1966:ETAk Irun-Hendaiara deitu zuen bere kabuz, Aberri Egun iraultzaileagoa bultzatzeko asmoz.
1969: Aurreko urteko errepresioaren ondorioz, EAJk ez zuen deialdi publikorik egin. Boikot urtea.
1974:Leizaola lehendakaria Gernikan izan zen.
1978:Lehen Aberri Egun legala ospatu zuten alderdi guztiek elkarrekin.
1980:Herri Batasunak eta beste zenbait alderdik Donostian deituriko Aberri Eguna galarazi zuen Espainiako Gobernuak.
1982:Lehen Aberri Egun ofiziala. Alderdi estatalistek jada ez dute ospakizunerako deialdirik egingo.
1987:Zatiketa EAJn. Eusko Alkartasunak Anoetako Belodromoan egin zuen ekitaldi nagusia.
1989:Herri Batasunak 60.000 lagun elkartu zituen Iruñean autodeterminazioaren alde. Aljerreko negoziazioek porrot egin zuten.
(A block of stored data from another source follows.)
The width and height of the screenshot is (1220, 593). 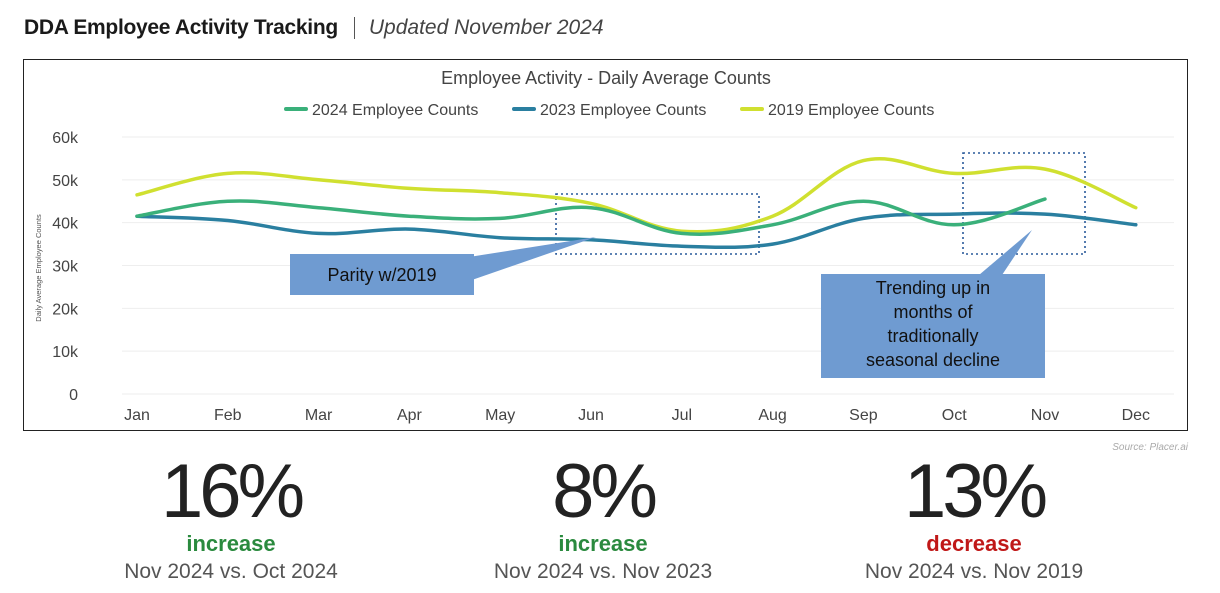 I want to click on source-note: Source: Placer.ai, so click(x=1150, y=448).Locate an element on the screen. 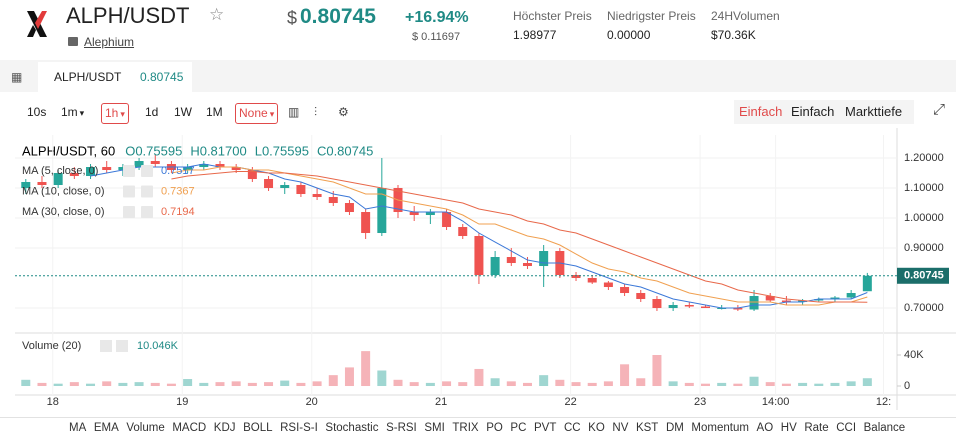 Image resolution: width=956 pixels, height=438 pixels. ma-legend-value: 0.7517 is located at coordinates (178, 171).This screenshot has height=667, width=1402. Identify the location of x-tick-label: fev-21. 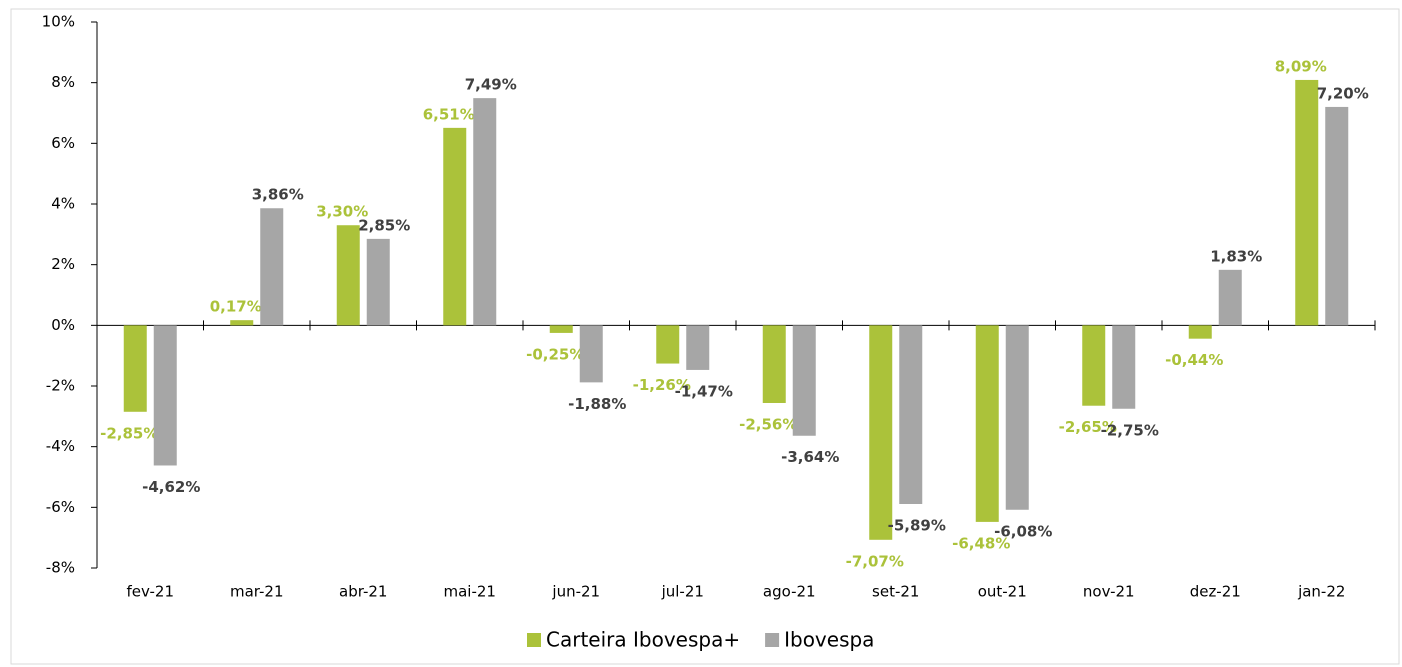
(150, 592).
1995:ELA eta LAB sindikatuek komunikatu bateratua plazaratu zuten. Hiru urte geroago beste agiri bat kaleratuko dute. Sindikatu abertzaleen arteko aliantzaren hasiera.
1999:Lizarra-Garaziko akordioa. Udalbiltza udal hautetsien biltzarrak deituta Aberri Egun bateratua egin zuten udalerri guztietan indar abertzaleek.
2002: AB, Aralar, Zutik, EA eta Batzarrek agiria kaleratuko dute ETAri su-etena eskatuz. Aberri Eguna nork bere aldetik ospatu zuen.
2010: Independentistak sareak Irun-Hendaian 14.000 lagun elkartu zituen. EA, ezker abertzalea, LAB, Nazio Eztabaidagunea eta beste hainbat eragileren babesa izan zuen. 2012an Iruñean egingo du Aberri Eguna eta Aralar, Alternatiba eta AB ere gelditu dira deialdira.
1976an Hitz aldizkariak Aberri Egunaren Ipuia komikia kaleratu zuen. Marrazkiak Jon Zabaletak egin zituen “Akullu” ezizenarekin eta testua Beñat Bidegorrirena da. Bertan azaltzen da nola antzina bazen herri bat pozik bizi zena. Behin batean barbaroek eraso egin zuten eta herritarrak zapalduta bizi ziren hortik aurrera. Halabaina, gauetan akelarreak ospatzen hasi ziren isilpean, gero armak hartu zituzten, eta azken borrokaldiaren ondoren barbaroek amnistia eskatu behar izan zuten eta ihes egin. Geroztik ospatzen omen dira aberri egunak.